Acórdão do Tribunal da Relação de Lisboa
Processo:
231/24.8YRLSB-2
Relator: RUTE SOBRAL
Descritores: REGULAMENTAÇÃO
REGULAMENTO
COMPETÊNCIA
RECONHECIMENTO
EXECUÇÃO
DECISÕES EM MATÉRIA MATRIMONIAL
DIVÓRCIO
Nº do Documento: RL
Data do Acordão: 03/07/2024
Votação: UNANIMIDADE
Texto Integral: S
Texto Parcial: N
Meio Processual: RECLAMAÇÃO – ART.º 652.º, N.º 3, CPC
Decisão: PROCEDENTE
Sumário: (elaborado nos termos do disposto no artigo 663º, nº 7, CPC):
I – Por força do Regulamento (CE) n.º 1347/2000 do Conselho, de 29-05-2000, relativo à competência, ao reconhecimento e à execução das decisões em matéria matrimonial e de regulação do poder paternal em relação a filhos comuns do casal, publicado no Jornal Oficial das Comunidades Europeias em 30-06-2000, (cuja orientação foi mantida nos regulamentos (CE) n° 2201/2003 do Conselho, de 27 de novembro de 2003 e (EU) 1111/2019, de 25 de junho) deixou de ser necessário proceder à revisão e confirmação, nos Estados membros da União Europeia, das decisões que decretem o divórcio, proferidas noutro Estado membro da União Europeia (cfr. artigos 1º, 13º e 14º do referido Regulamento), exceto na Dinamarca (cfr. considerando n.º 25 do preâmbulo do Regulamento 1347/2000).

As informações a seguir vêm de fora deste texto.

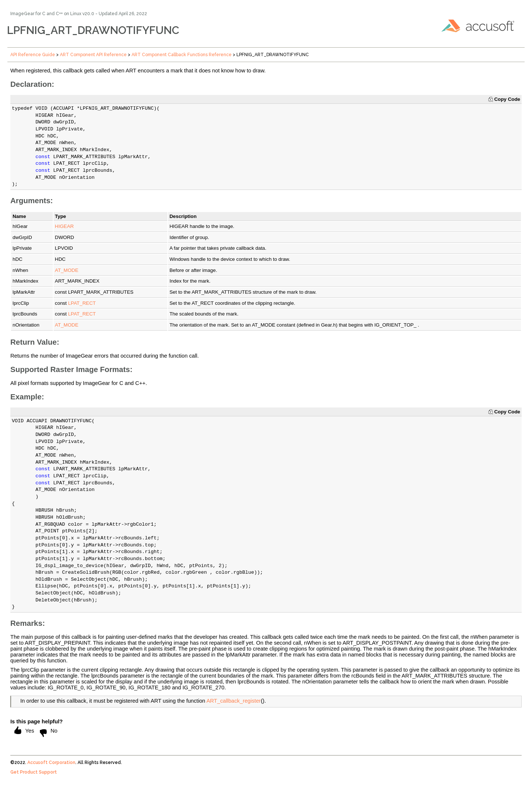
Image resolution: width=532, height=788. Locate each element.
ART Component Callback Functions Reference (181, 55)
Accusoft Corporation (51, 763)
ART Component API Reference (93, 55)
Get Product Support (34, 772)
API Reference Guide (33, 55)
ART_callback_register (233, 701)
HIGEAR (64, 226)
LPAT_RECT (82, 303)
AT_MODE (66, 270)
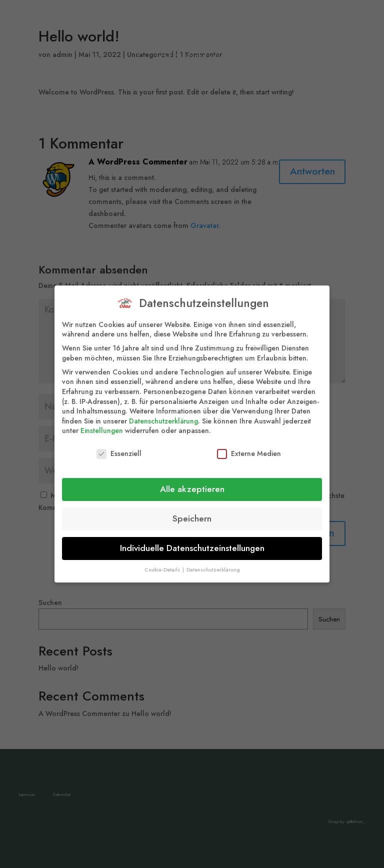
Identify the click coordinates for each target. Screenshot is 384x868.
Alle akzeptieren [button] (192, 483)
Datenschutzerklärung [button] (213, 564)
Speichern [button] (192, 512)
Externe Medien (249, 448)
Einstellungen (102, 424)
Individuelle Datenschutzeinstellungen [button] (192, 542)
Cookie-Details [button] (163, 564)
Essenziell (119, 448)
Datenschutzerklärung (164, 415)
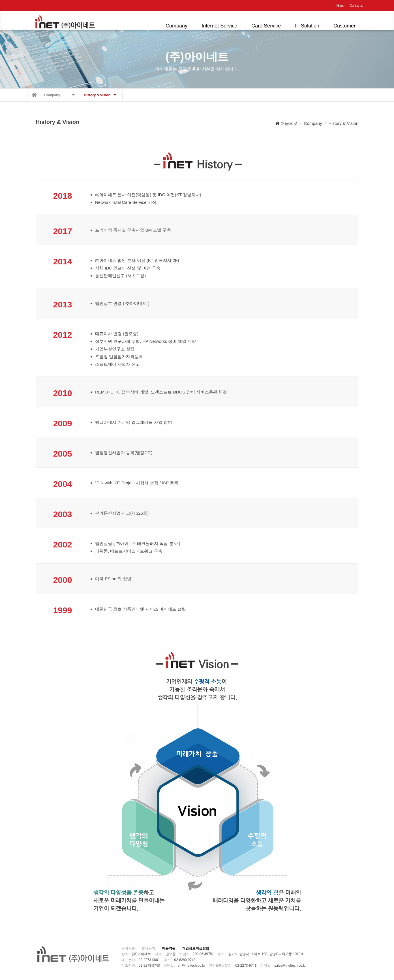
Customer (345, 25)
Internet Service (219, 25)
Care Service (266, 25)
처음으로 (286, 123)
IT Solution (307, 25)
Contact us (356, 6)
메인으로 (34, 95)
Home (340, 6)
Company (176, 25)
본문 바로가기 (0, 0)
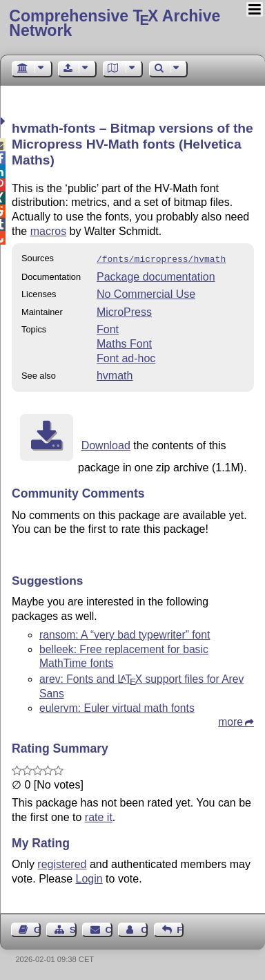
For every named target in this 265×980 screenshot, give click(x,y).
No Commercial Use (146, 292)
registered (61, 863)
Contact (109, 928)
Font (108, 328)
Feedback (180, 928)
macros (48, 231)
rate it (99, 816)
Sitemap (73, 928)
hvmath (115, 374)
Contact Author (144, 928)
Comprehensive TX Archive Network (115, 23)
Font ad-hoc (126, 357)
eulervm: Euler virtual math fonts (117, 706)
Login (89, 877)
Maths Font (124, 342)
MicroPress (124, 310)
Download (106, 444)
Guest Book (37, 928)
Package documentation (156, 275)
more (230, 720)
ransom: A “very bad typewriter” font (124, 633)
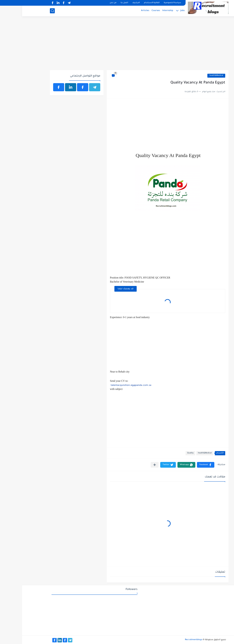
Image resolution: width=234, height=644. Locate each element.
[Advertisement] (117, 45)
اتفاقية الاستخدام (130, 3)
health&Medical (194, 76)
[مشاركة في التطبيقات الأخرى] (132, 465)
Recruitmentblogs (171, 640)
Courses (134, 10)
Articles (123, 10)
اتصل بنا (102, 3)
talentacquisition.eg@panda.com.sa (109, 386)
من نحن (91, 3)
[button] (183, 465)
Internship (145, 10)
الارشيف (114, 3)
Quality (168, 453)
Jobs (160, 10)
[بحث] (30, 11)
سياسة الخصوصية (150, 3)
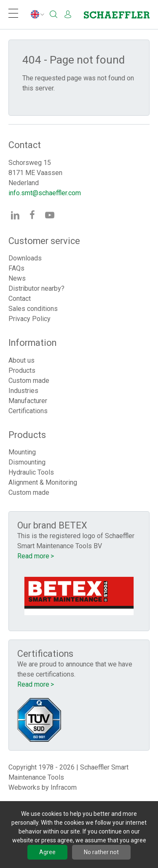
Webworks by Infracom (43, 787)
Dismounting (27, 462)
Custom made (29, 380)
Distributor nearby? (36, 288)
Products (22, 370)
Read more (33, 556)
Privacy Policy (29, 319)
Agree (47, 852)
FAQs (16, 268)
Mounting (22, 452)
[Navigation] (13, 14)
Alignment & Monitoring (43, 482)
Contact (19, 298)
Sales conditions (33, 308)
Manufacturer (28, 401)
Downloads (25, 258)
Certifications (28, 411)
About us (21, 360)
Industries (23, 390)
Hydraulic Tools (31, 472)
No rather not (101, 852)
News (17, 278)
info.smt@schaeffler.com (45, 193)
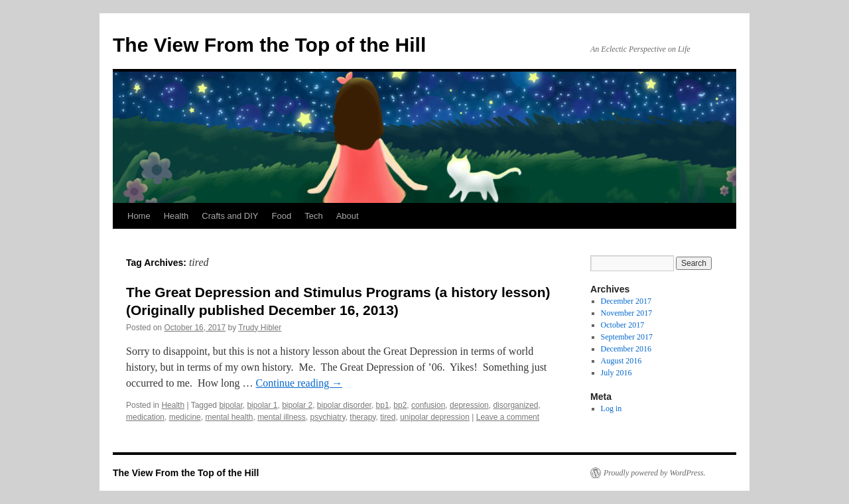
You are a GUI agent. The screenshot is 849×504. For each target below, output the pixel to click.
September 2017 (627, 337)
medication (145, 417)
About (348, 216)
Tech (313, 216)
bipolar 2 (297, 405)
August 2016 (621, 361)
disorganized (515, 405)
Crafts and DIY (229, 216)
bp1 (383, 405)
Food (282, 216)
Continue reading (299, 383)
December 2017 (626, 301)
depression (469, 405)
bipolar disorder (344, 405)
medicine (185, 417)
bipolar (230, 405)
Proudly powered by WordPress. (655, 473)
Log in (612, 409)
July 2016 (616, 373)
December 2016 (626, 349)
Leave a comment (507, 417)
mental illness (281, 417)
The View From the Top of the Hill (269, 44)
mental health (229, 417)
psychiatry (328, 417)
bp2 (400, 405)
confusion (428, 405)
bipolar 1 (262, 405)
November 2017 (627, 313)
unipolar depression (434, 417)
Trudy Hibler (259, 328)
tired (387, 417)
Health (176, 216)
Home (139, 216)
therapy (362, 417)
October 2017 (623, 325)
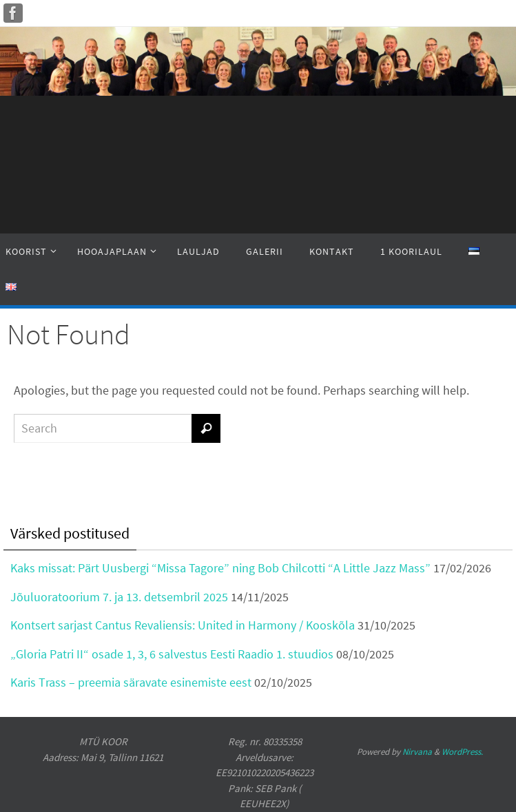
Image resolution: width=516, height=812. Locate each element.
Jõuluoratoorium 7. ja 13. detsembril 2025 (119, 596)
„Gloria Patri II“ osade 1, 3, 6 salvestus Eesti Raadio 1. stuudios (172, 654)
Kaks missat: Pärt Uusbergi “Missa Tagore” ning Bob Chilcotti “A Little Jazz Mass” (220, 568)
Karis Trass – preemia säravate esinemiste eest (131, 682)
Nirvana (417, 751)
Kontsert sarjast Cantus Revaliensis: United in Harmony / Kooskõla (183, 625)
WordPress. (462, 751)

II – Porém, dado que o Regulamento (CE) n.º 1347/2000 do Conselho, de 29-05-2000 entrou em vigor no dia 01-03-2001, como resulta dos seus artigos 42.º e 46.º, as decisões que decretem o divórcio, proferidas noutro Estado Membro em data anterior à sua vigência, deverão ser revistas para que possam produzir efeitos no ordenamento jurídico português.
Decisão Texto Parcial:
Decisão Texto Integral: Acordam os juízes da 2ª secção cível do Tribunal da Relação de Lisboa que compõem este coletivo:

M., residente na Travessa (…) Funchal, intentou o presente processo especial de revisão de sentença estrangeira, alegando ter casado com J.J. em 24 de outubro de 1977, do mesmo se tendo divorciado por decisão de 15-11-1994, proferida pelo Tribunal da Grande Instância de Versalhes, França, solicitando a revisão e confirmação de tal sentença.

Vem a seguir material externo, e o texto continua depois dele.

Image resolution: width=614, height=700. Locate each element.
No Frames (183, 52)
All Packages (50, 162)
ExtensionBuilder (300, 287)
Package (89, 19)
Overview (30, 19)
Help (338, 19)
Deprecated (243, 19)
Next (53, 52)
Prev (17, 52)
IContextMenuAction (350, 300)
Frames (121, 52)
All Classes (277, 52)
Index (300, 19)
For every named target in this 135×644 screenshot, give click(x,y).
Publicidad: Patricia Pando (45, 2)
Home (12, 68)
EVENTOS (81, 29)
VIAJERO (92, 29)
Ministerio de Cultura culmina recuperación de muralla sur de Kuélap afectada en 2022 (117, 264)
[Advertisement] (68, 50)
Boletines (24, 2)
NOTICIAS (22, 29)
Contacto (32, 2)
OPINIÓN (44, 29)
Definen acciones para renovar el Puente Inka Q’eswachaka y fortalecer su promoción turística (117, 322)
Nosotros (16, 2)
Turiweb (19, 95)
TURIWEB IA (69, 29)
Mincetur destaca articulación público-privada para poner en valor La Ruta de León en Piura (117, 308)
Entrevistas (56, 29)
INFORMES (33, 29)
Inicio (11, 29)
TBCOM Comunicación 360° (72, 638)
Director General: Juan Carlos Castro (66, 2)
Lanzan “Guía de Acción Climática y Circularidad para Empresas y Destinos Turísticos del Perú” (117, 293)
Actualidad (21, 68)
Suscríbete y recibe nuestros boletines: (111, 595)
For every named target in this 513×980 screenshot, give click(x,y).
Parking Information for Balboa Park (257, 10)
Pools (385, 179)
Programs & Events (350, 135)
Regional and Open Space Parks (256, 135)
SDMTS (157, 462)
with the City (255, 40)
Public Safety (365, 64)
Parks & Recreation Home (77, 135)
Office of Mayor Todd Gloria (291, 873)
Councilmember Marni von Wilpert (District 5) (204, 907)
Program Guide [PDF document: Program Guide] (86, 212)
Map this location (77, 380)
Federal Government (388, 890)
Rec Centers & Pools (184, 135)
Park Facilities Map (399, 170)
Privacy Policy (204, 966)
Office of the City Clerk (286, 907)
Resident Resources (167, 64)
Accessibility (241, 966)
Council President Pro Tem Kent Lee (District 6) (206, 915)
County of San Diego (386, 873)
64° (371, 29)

Mais alegou que o seu ex-marido faleceu em 17-05-2023, e que o óbito foi participado nos serviços consulares portugueses em França, local onde foi transmitido aos seus familiares que, para efeitos de participação do óbito, o estado civil de divorciado deveria estar revisto e confirmado em Portugal.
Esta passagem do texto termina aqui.